Shear-wave elastography also promises precise quantitative measurements, but as with Philips' software, SuperSonic's quantitative measuring tool is not available in the U.S., as it's still undergoing clinical review.
According to Debain, in preliminary clinical studies involving 254 patients, doctors' palpations appeared to line up with elastography scorings. "Shear-wave elastography is directly related to clinical palpation," she says.
While it's too early to give results, Debain says the study, ultimately expected to involve 2,300 patients at 17 sites around the world, should be written up by next fall. For now, she can say that from what they've seen, the ROC curve, a tool which helps judge the signal-to-noise ratio of a test, gives their system between .88 and .93 (out of one) for accuracy, depending on how many shear wave elements they add.

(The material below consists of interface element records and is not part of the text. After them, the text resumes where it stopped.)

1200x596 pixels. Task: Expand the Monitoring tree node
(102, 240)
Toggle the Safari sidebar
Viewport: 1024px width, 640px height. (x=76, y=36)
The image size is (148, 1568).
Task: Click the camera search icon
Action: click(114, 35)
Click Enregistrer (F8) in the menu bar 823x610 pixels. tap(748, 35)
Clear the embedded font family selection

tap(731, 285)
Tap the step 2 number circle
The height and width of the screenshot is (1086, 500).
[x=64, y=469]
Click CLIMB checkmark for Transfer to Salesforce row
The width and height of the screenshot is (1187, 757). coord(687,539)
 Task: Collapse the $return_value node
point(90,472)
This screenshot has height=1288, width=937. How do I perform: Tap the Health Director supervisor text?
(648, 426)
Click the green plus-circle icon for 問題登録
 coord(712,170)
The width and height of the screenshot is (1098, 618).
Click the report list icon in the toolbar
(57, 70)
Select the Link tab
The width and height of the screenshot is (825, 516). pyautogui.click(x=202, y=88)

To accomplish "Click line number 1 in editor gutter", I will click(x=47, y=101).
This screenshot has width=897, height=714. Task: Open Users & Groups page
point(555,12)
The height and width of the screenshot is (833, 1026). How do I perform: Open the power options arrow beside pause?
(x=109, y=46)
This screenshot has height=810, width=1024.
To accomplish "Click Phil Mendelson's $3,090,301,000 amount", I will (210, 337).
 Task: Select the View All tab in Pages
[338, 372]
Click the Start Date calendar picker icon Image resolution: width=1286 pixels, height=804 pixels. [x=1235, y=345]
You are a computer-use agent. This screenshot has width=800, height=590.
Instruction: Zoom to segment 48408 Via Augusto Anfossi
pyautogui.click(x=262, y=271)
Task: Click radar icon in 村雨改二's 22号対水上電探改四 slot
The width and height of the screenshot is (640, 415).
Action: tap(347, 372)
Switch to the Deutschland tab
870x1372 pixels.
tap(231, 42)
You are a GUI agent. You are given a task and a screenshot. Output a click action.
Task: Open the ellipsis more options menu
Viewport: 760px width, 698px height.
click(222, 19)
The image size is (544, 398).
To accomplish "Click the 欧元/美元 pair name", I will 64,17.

"If we stick with the ROC curve for accuracy, we will go up every time we add a shear wave feature," Debain says, but the jury is out until the results are seen next year.
Elastograms for livers, too
At the show, Philips also announced its own works-in-progress shear-wave ultrasound device, which currently is being used primarily for liver research.
Because it's not practical to perform biopsies to screen people at risk for cirrhosis or liver diseases, due to risks associated with liver biopsies, doctors are on the lookout for imaging tools that will help them identify people with mild fibrosis, or tissue-hardening, early, before symptoms show up. It might be possible to treat them before lasting damage sets in. At least, that's the hope, and a shear-wave elastography device could be useful in detecting that faint fibrotic tissue in early onset liver disease.
Not much is known about the results with the Philips device so far, but in a statement released at the show, they said that early studies with an experimental elastography device were able to accurately measure elasticity of tissue. "Based on the results of these studies," reads the statement, "the experimental system has been modified in preparation for further clinical research into shear-wave elastography.
Whatever the results of this or SuperSonic's clinical studies, elastography's future appears to be stretching comfortably forward.